Francis Green and David Kynaston purport to lay the ills of British society at the door of independent schools (Cover Story, 31 January). However, like Labour’s VAT policy, they miss their target. They portray all independent schools as bastions of privilege based on a handful of well-known schools, but fail to acknowledge the diversity within the independent sector.

My experience is of a sector not only of the schools that Green and Kynaston love to hate, but also of SEN schools, performing arts schools, bilingual schools and many others. They also imply a party-political motivation to opposition to the policy from the sector rather than a genuine concern as to its consequences for the schools and the pupils in their care. The policy is adversely affecting many of the 690 schools represented by the organisation I head.

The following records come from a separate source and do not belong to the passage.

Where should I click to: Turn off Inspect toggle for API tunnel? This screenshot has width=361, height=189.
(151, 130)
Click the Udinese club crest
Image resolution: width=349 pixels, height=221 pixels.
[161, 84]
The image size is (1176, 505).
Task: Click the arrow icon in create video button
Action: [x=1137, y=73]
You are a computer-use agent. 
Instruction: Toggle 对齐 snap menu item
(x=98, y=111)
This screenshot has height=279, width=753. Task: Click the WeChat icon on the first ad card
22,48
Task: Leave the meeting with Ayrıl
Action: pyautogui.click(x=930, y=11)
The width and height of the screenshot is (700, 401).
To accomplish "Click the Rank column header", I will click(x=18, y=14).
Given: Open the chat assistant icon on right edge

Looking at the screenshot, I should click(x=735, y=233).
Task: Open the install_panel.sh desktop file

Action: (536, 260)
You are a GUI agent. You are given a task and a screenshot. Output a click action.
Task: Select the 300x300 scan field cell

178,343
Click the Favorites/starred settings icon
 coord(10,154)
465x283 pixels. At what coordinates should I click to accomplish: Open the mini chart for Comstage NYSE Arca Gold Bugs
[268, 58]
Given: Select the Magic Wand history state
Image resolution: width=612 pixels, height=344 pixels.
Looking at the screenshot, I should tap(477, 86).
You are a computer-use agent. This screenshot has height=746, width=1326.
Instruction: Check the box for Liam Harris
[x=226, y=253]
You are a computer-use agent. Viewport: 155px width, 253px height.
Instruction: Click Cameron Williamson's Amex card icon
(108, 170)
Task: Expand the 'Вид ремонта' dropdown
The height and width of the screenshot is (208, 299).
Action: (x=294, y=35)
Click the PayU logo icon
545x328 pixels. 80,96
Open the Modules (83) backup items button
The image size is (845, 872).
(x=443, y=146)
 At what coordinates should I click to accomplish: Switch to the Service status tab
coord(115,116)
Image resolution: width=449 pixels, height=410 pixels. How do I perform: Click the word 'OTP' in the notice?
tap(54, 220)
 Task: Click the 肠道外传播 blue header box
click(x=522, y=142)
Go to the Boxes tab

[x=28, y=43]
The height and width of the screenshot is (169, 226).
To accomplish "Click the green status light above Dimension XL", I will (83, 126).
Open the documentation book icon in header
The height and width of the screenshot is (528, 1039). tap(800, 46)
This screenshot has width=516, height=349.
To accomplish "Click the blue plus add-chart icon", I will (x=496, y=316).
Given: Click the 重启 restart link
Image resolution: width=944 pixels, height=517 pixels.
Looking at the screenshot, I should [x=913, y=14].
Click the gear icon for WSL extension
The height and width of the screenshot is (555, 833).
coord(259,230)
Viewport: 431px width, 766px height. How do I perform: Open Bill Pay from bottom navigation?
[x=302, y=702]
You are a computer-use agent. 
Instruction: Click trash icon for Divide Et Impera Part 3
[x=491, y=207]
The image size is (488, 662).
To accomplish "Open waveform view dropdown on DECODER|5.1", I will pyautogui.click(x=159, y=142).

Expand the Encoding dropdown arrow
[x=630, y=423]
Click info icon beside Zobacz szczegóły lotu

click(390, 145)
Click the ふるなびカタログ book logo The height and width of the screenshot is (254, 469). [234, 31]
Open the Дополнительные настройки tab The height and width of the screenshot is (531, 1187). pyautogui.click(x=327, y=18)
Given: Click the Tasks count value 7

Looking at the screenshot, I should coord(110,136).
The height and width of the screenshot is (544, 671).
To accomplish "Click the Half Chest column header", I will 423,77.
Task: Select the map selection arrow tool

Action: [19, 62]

Green and Kynaston’s support for a policy that is disproportionately penalising smaller and financially fragile independent schools is not going to solve the UK’s education problems. Rather, the result of the policy will be a slightly smaller but more expensive independent sector that is more like the very thing they criticise.
Rudolf Eliott Lockhart, CEO, the Independent Schools Association

Schools of thought

Francis Green and David Kynaston’s review of the issues around private education was wide-ranging and thoughtful. I am not at all surprised at the strong resistance from these schools and some of their alumni to the end of the VAT exemption. These schools say they need to put up fees by 10 per cent. They don’t.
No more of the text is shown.